If the check is a simple pfn_valid() I think it should be ok, but yes, we'd
definitely not want to do anything more involved given that this could run
in all sorts of horrible contexts.

> Also, this changes the semantics of the protection this is supposed to
> offer: any access out of the RAM space will generate an abort, and the
> fault handler will grant MMIO forwarding for this page. Stray accesses
> that would normally be properly handled as fatal would now succeed and
> be forwarded to userspace, even if there was no emulated devices
> there.

That's true, it would offer much weaker guarantees to the guest. It's more
like a guarantee that memory never traps to the VMM. It also then wouldn't
help with the write-combine fun. It would be simpler though, but with less
functionality.

> For this to work, we'd need to work out whether there is any existing
> device mapping that actually points to this page. And whether it
> actually is supposed to be forwarded to userspace. Do we have a rmap
> for device mappings?

I don't think this would be possible given your comments above.

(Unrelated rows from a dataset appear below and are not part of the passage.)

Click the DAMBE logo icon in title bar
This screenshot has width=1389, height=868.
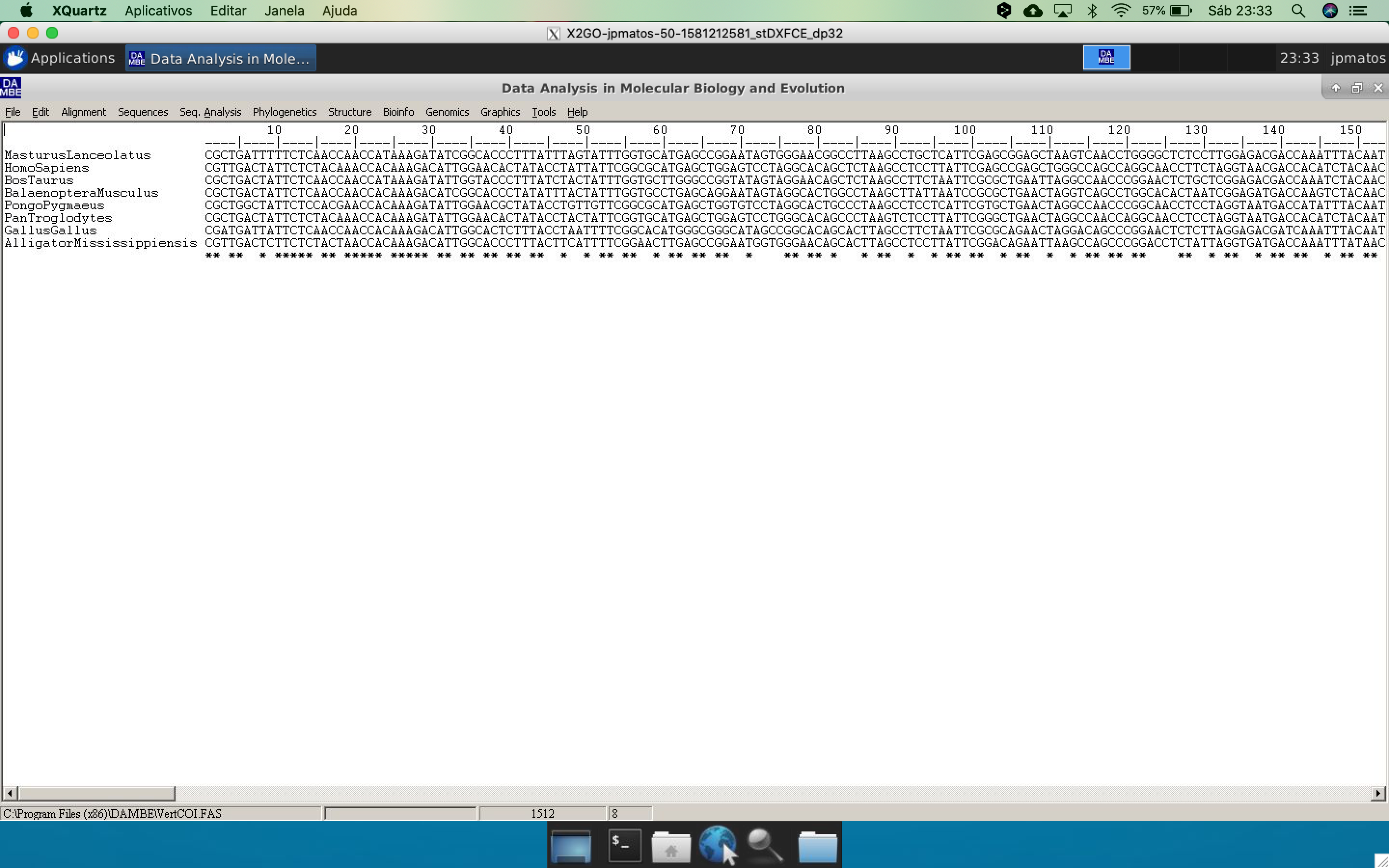[x=11, y=87]
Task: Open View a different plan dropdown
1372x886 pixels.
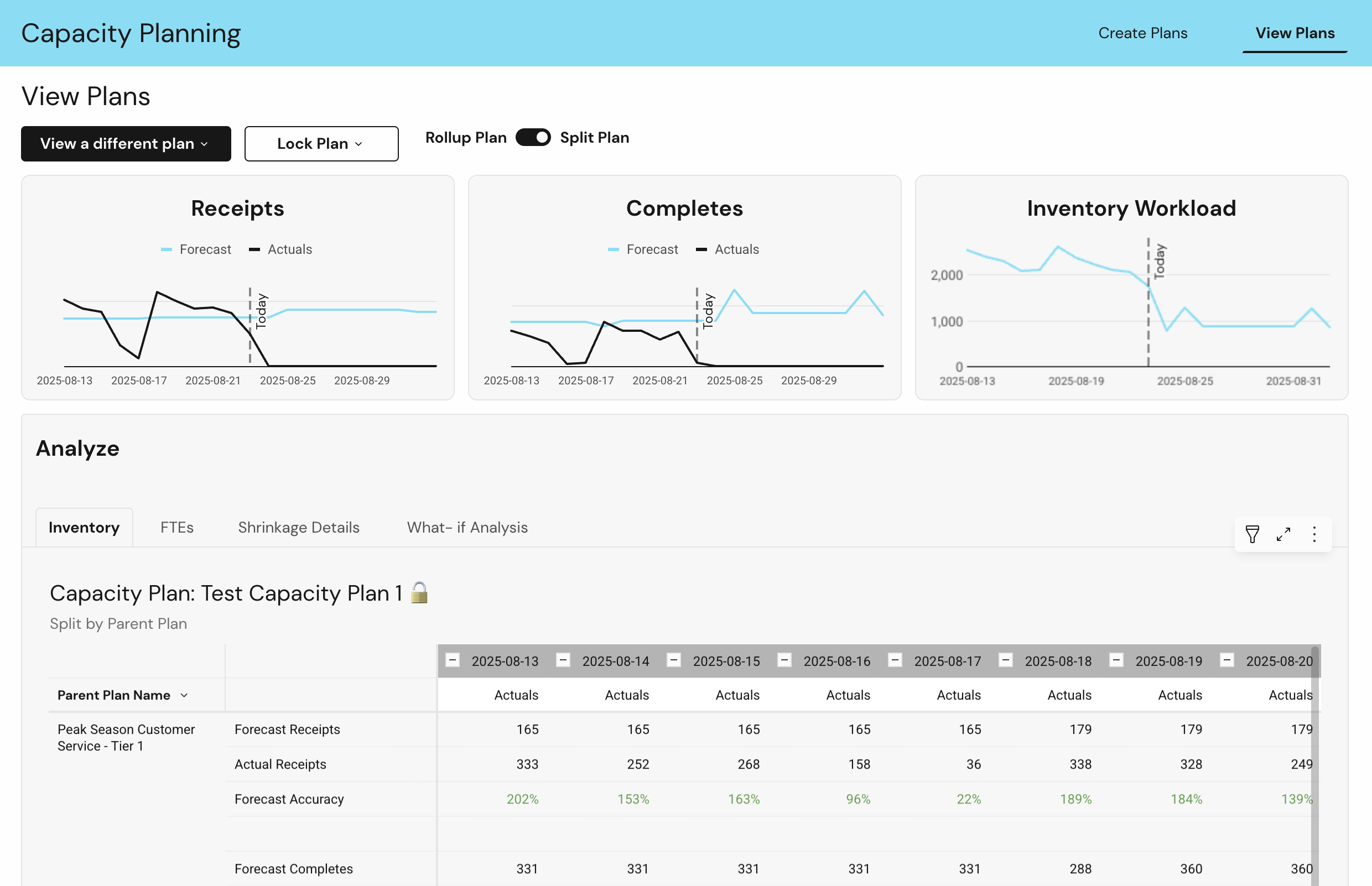Action: point(126,144)
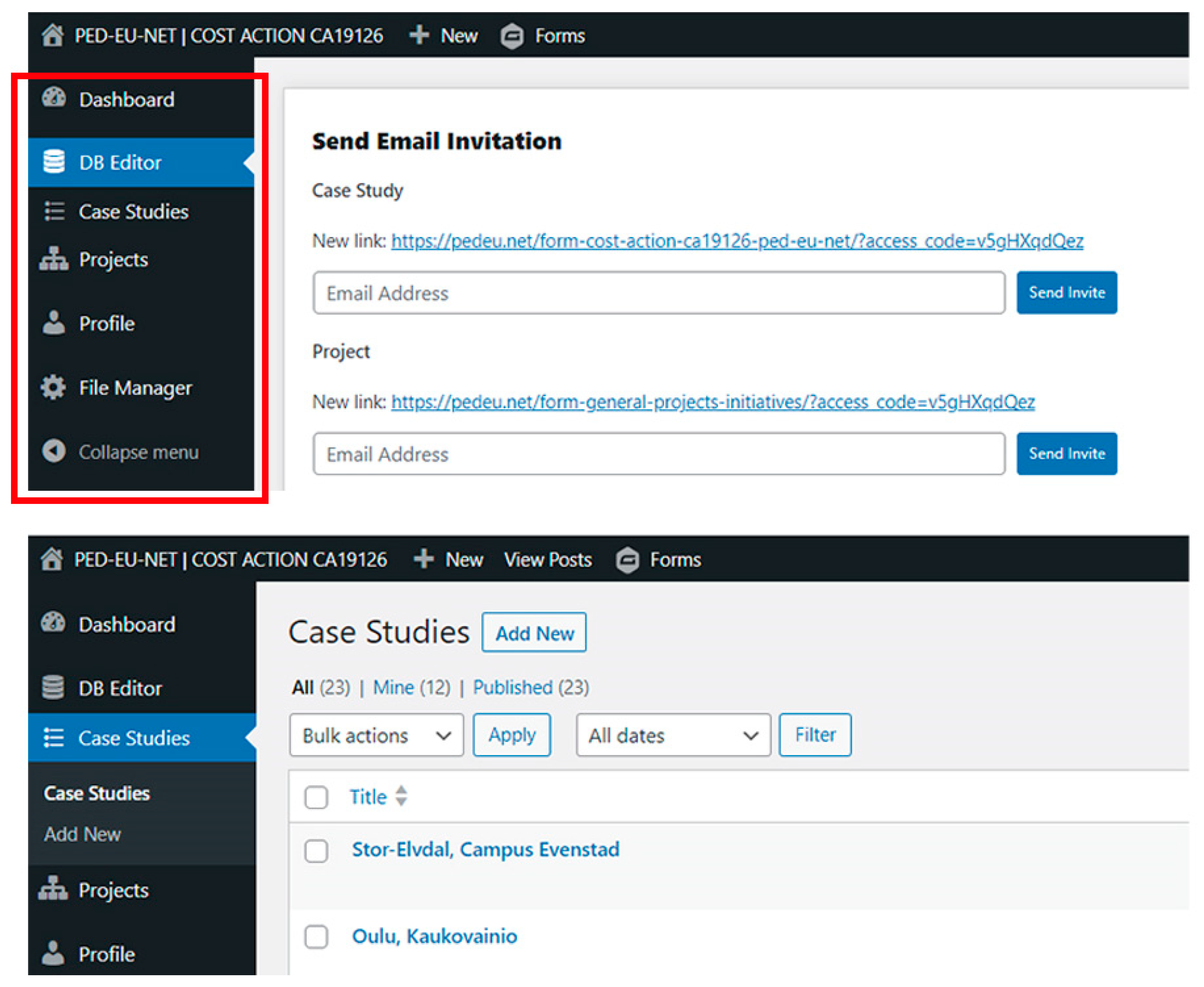This screenshot has height=987, width=1204.
Task: Open the Bulk actions dropdown
Action: click(x=376, y=735)
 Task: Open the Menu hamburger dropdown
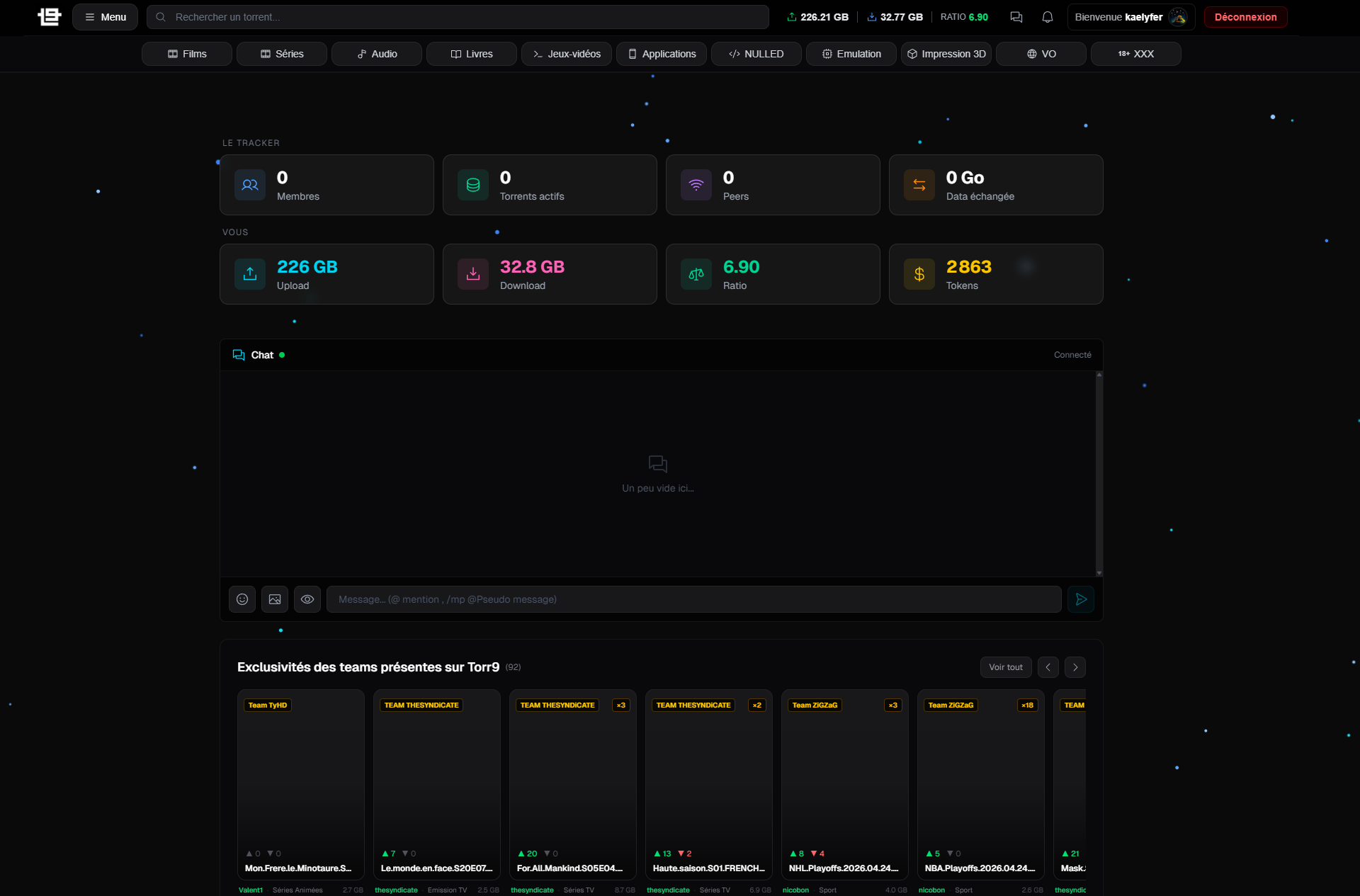(x=106, y=17)
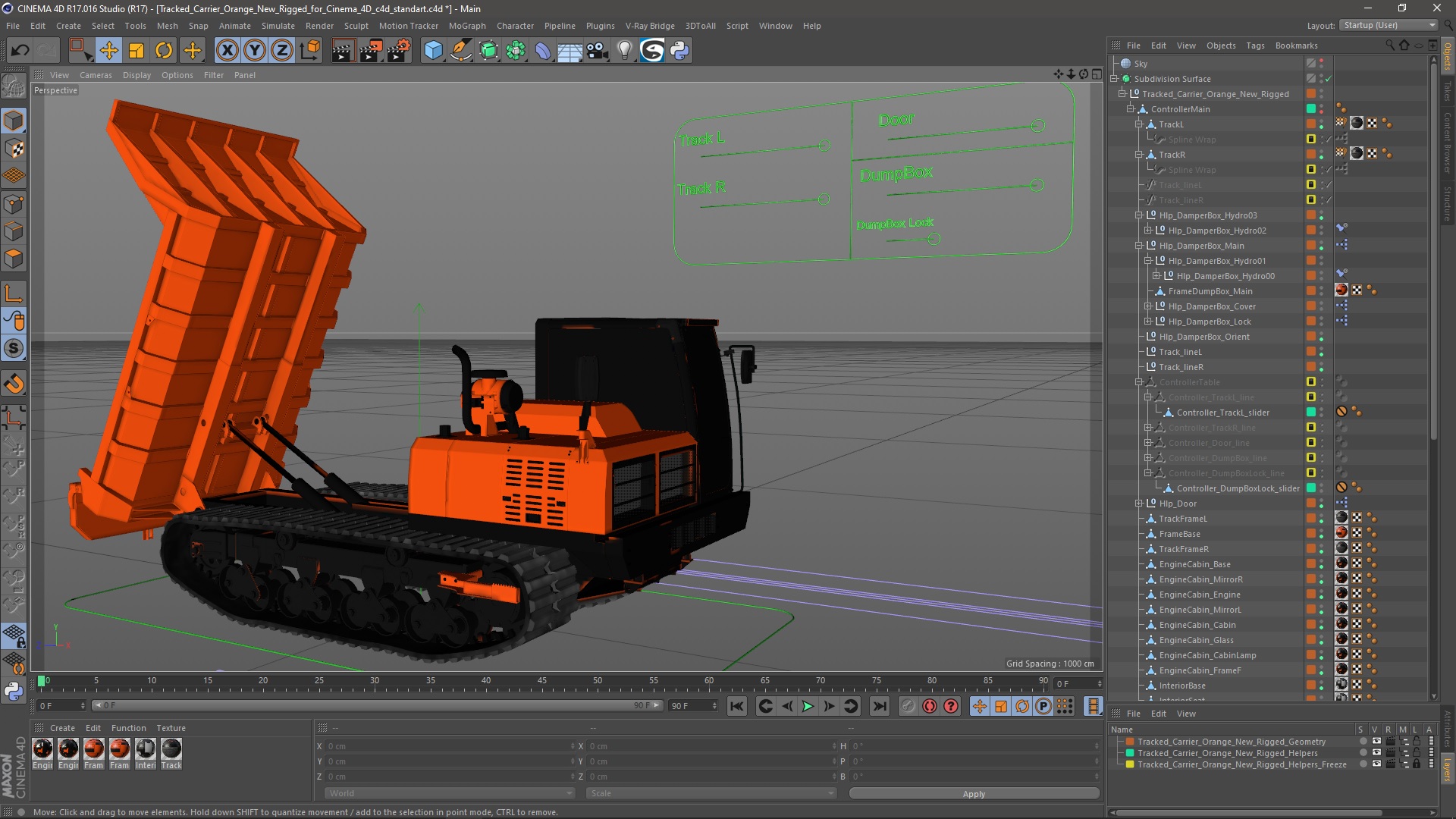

So let's stick with the approach you've taken. It just feels like there
should be a way to do this without introducing new hooks into the core
code. If it wasn't for pci_remap_iospace(), we could simply hook our
definition of __ioremap_caller(). Another avenue to explore would be
looking at the IO resource instead; I see x86 already uses
IORES_MAP_ENCRYPTED and IORES_MAP_SYSTEM_RAM to drive pgprot...

Will